Active microbial reduction can be accomplished by utilizing a variety of reactor configurations. Among the various designs utilized by the prior are upflow anaerobic sludge blanket, packed fixed film plug flow, and packed upflow reactors. However, such systems typically present results in which the lowest effluent total selenium is approximately 50 ppb and soluble selenium is approximately 25 ppb.
Residual selenium remaining after biological treatment may then be removed in order to reach the new low effluent concentrations required (for example, a desired goal may be approximately 5 ppb). Selenium polishing experiments using adsorbent columns were conducted. Three (3) columns were filled with (i) a ferric oxide media; (ii) an activated alumina media; and (iii) an activated carbon media. Note that selenite, SeCN, alkylated selenium, and nano-sized elemental selenium species are referred to as soluble selenium while total selenium is used to denote the above mentioned soluble selenium species with the addition of non-settlable colloidal elemental selenium with diameter >0.45 μm.
The results of adsorption experiments on the ferric oxide media and activated alumina are presented in Table 2 below. In the case of the ferric oxide media, a retention time of 155 minutes was needed to reduce soluble selenium to 5 ppb. Even after a retention time of 77 minutes, activated alumina was not successful in reducing soluble selenium to 5 ppb. Accordingly, without further modification, these adsorbents do not appear to be ideal candidates for reducing selenium to the 5 ppb level in an efficient and economical manner.
The results of adsorption experiments onto activated carbon (GAC) are shown in Table 3 below. Results indicate that only 24% of selenite is adsorbed while all or substantially all of SeCN, alkylated Se and a great majority of colloidal selenium are adsorbed and removed onto activated carbon. Soluble selenium may be reduced to less than <2 ppb and total selenium of less than approximately <5 ppb are achieved. After a period of use, the activated carbon appeared to shows signs of exhaustion and adsorption rates are diminished. Upon backflushing the activated carbon the adsorption rates temporarily improved.
Although granulated activated carbon was tested, it is fully contemplated that other materials with sufficient surface area characteristics (for example, sufficient surface area, a proper surface area characteristics—such as a labyrinth) may also adequately trap the nonsoluble elemental selenium. For example, zeolites (a microporous aluminosilicate mineral) or a silica gel may be used. Similarly, an expanded clay material may be used, such as that marketed under BIOLITE™ by the present assignee INFILCO-DEGREMONT.
Although the above methods and systems have been described generally in accordance with the figures, it should be understood that the above descriptions and figures are merely representative, selected examples. Variations and/or substitutions may be made as appropriate by those skilled in the art.
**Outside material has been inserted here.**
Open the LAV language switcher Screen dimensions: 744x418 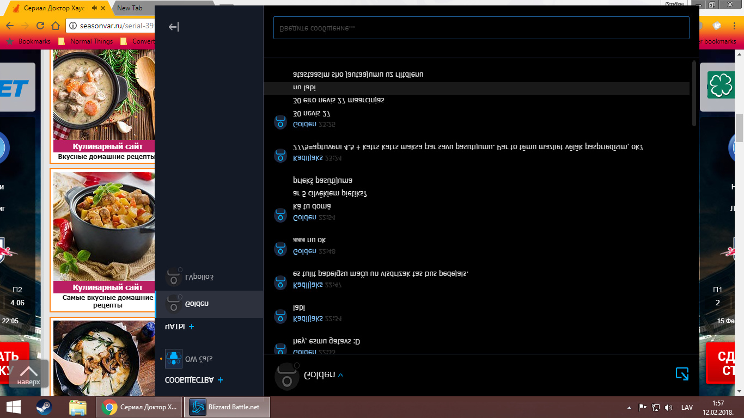pyautogui.click(x=687, y=407)
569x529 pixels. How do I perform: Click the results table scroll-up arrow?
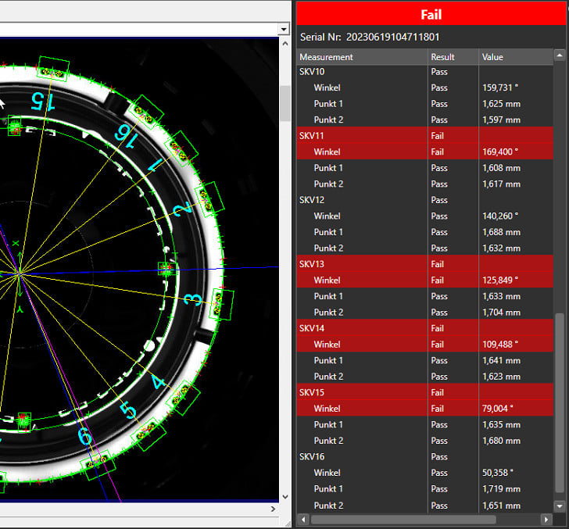click(559, 56)
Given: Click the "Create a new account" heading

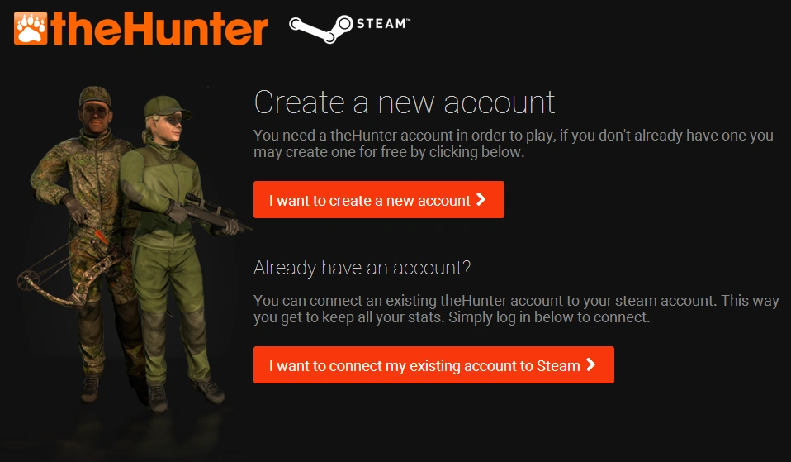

For example, although we have shown selected biological reactors in various shapes and configurations and made from selected materials, it should be understood that such shapes, configurations and materials can be changed as appropriate in accordance with the surrounding environment makes practicable. Also, biological reactors may contain support media to provide a means of attached biological growth in addition to the suspended growth fraction. Of course, other components and steps known in the art may be added to meet various conditions at particular sites.